■ STATED GOAL ■
Output the items from the beginning through the line containing "[x=633, y=29]", that line included, as a JSON list of strings with one string per line and blank lines skipped. Leave the pictures out of your answer.

Word and element location data:

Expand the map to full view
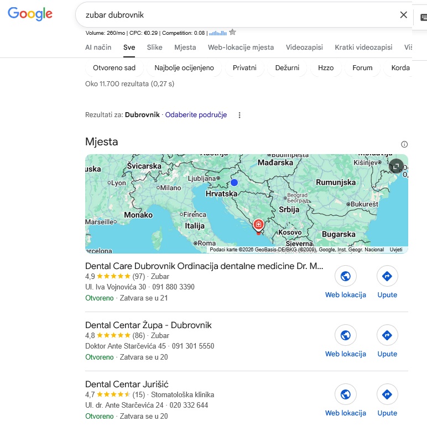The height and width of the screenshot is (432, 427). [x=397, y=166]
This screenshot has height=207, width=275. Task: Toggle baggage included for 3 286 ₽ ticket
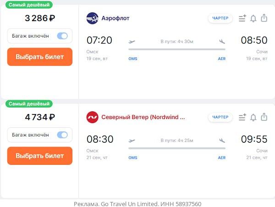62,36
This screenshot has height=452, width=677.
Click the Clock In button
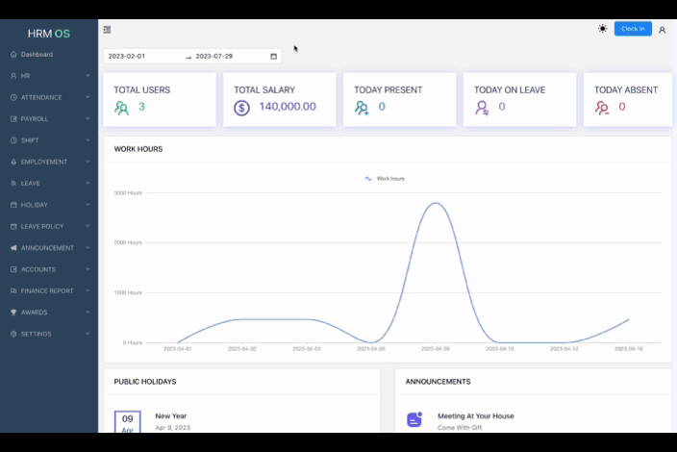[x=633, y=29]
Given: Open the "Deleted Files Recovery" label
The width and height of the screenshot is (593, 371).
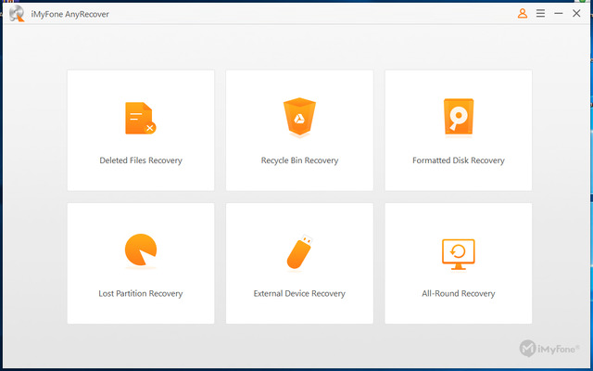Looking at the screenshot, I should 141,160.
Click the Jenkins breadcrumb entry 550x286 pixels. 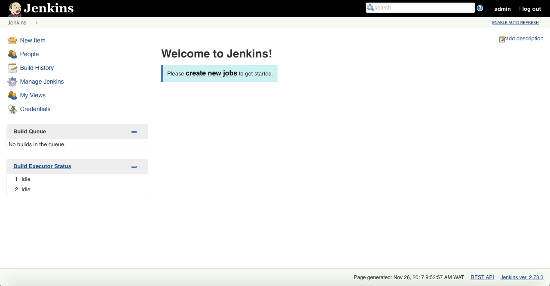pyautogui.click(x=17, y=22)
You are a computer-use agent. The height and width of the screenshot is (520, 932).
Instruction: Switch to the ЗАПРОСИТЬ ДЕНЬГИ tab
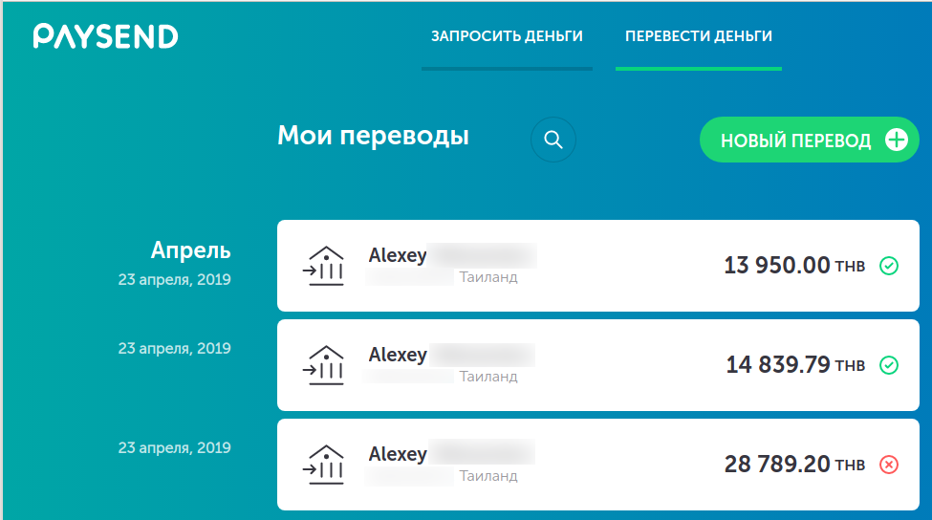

■ EXERCISE ANSWER ■
[
  "Expand the map to full view",
  "The height and width of the screenshot is (432, 427). [x=397, y=166]",
  "This screenshot has height=207, width=275. Task: Toggle baggage included for 3 286 ₽ ticket",
  "62,36",
  "This screenshot has height=452, width=677.",
  "Click the Clock In button",
  "[x=633, y=29]"
]